De même, les réflexes automatiques comme l'instinct de survie ne sont pas source de plaisir. Il s'agit de réflexes acquis, et le cerveau ne vous félicite que dans le contexte où vous relevez un challenge. Vous n'aurez pas de satisfaction juste en combattant, mais plutôt en réfléchissant simultanément à ce que vous faites, tout en sollicitant votre dextérité.

Tout autant, la plupart des relations sociales sont agréables. Le fait de constamment évoluer en interaction avec les autres humains est un exercice cognitif ludique. Il y a une constellation d'émotions positives qui se manifestent dans les interactions interpersonnelles. La quasi-totalité d'entre elles sont des signaux qui vous tirent vers le haut ou vous rabaissent sur l'échelle sociale. Et les plus notables incluent :

Schadenfreude qui est un sentiment de jubilation que vous ressentez lorsqu'un rival ne parvient pas à faire quelque chose. Il a une connotation péjorative.

Fiero qui est une expression de triomphe quand vous avez accompli une tâche importante. C'est un signal qui signifie aux autres que vous avez de la valeur.

Naches est le sentiment que vous obtenez lorsque quelqu'un que vous encadrez réussit. Il s'agit d'un mécanisme de rétroaction claire d'appropriation de la victoire.

Kvell correspond à l'émotion que vous ressentez lorsque quelqu'un se vante de vous avoir soutenu. C'est aussi un signal que vous êtes précieux.

Accointance est un signal d'intimité souvent relative au statu social. Prendre soin des autres est un signal social important dans les sociétés humaines. Ces interactions s'accompagnent de bons sentiments, mas ne sont pas nécessairement « fun ».

On aime aussi les expériences viscérales de toutes sortes. Elles sont souvent des défis pour nous même.
L'appréciation esthétique est la forme de plaisir la plus intéressante.
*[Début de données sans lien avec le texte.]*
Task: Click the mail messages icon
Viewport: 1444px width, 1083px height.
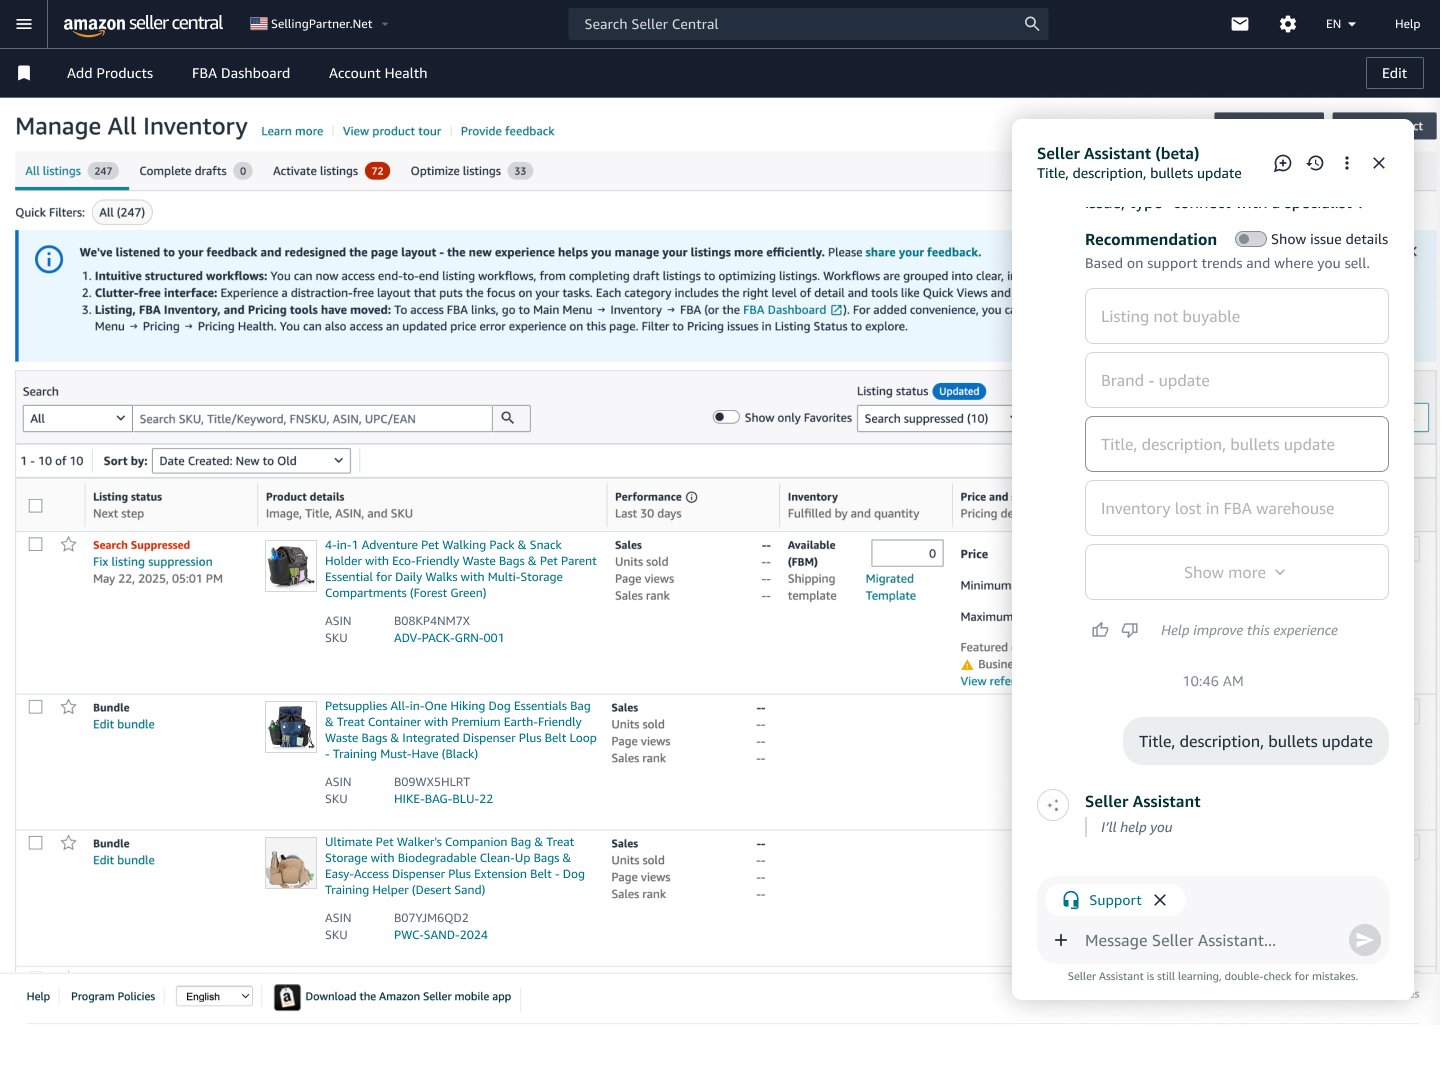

Les auteurs de science-fiction appelle cela la « sensawunda » (ndlt : abréviation de Sense of Wonder, ou sens de l'émerveillement en français, qui correspond au sentiment d'éveil quand par exemple la crainte qui pourrait être provoquée par la vision infinie de l'espace se transforme en état émotionnel et intellectuel fort). Mélange de crainte, de mystère et d'harmonie, je nommerai ce sentiment émerveillement. Alors que l'appréciation esthétique comme le fun se réfère à des correspondances. La différence est que l'esthétique se base sur la reconnaissance d'archetypes, et pas sur l'assimilation de nouveaux modèles.
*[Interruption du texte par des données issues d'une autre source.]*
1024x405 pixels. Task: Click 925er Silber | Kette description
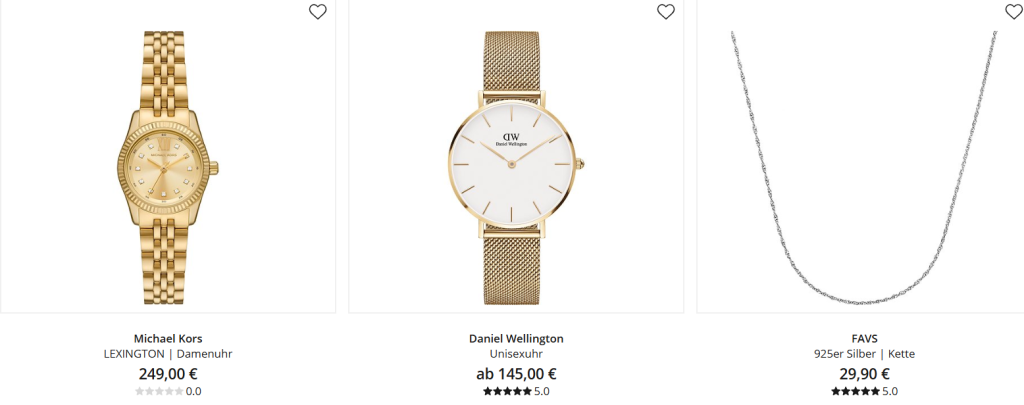coord(864,354)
L’émerveillement se manifeste lorsque nous reconnaissons des modèles tout en étant surpris par ces derniers. Par exemple, c'est le moment où dans La Planète des Singes, on voit la Statue de la Liberté. C'est ce frisson qui nous parcourt à la fin du roman quand le voile est levé. C'est observer le sourire de Mona Lisa flirtrant avec des airs familiers et raccords avec ce que nous imaginons de ses pensées. C'est observer un paysage de rêves et se dire que tout va bien dans le monde.

Pourquoi un magnifique paysage nous fait cet effet? Parce qu'il répond à nos attentes et va même au delà. Nous trouvons les choses belles lorsqu'elles se rapprochent de l'image idéale de ce qu'elles devraient être, mais agrémentées d'un détail surprenant.
Un tissage parfaitement réalisé, avec juste deux fils un peu plus lâches. La photo d'une ferme dont les murs s'écaillent. Une musique qui revient sur un note tonique, balaie une mesure entière puis repart dans un demi-ton inconstant. Cela nous transmet de nouveaux modèles à assimiler.
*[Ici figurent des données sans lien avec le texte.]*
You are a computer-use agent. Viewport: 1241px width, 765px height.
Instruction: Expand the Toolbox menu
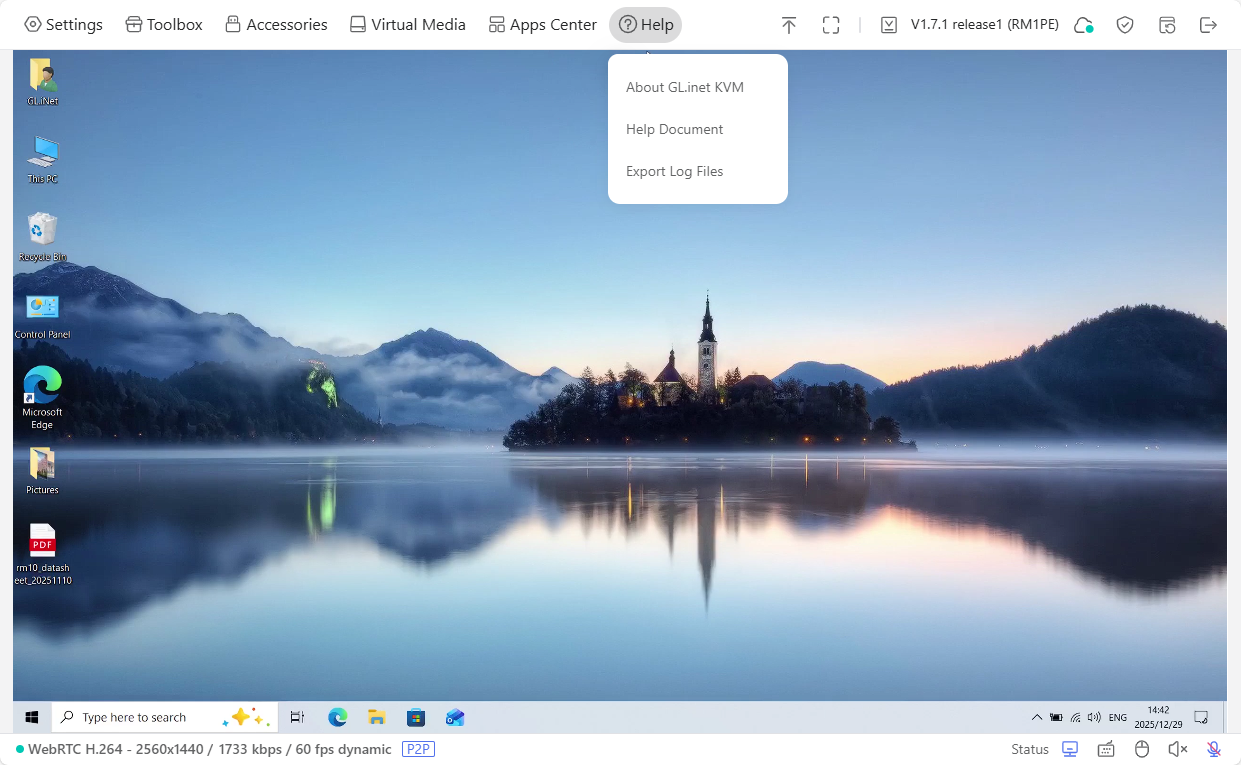(164, 25)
La beauté se situe dans la tension entre nos attentes et la réalité. On la retrouve uniquement dans des réglages de combinaisons extrêmes. La nature est emplis d'éléments extrêmement ordonnés. Le parterre de fleurs qui déborde est une expression de l'ordre croissant, la façon dont les êtres vivants se développent au delà de leurs limites, même si cela crée un conflit avec l'agencement de la promenade parfaitement entretenue.

Malheureusement, l'enchantement ne dure pas. C'est comme le sourire d'une belle inconnue dans une cage d'escalier - Il est éphémère et il ne peut en être autrement- . Le bonheur n'est as un processus infini.

Vous pouvez renouveler l'enchantement en vous éloignant de l'élément qui en est la cause, puis vous en rapprocher. Vous ressentirez à nouveau ce bienfait. Mais ce n'est pas tout à fait ce que je nommerais le fun. C'est quelque chose d'autre - notre cerveau nous félicite d'avoir correctement assimilé. C'est l'épilogue de l'histoire. L'histoire elle-même est le plaisir de l'apprentissage. 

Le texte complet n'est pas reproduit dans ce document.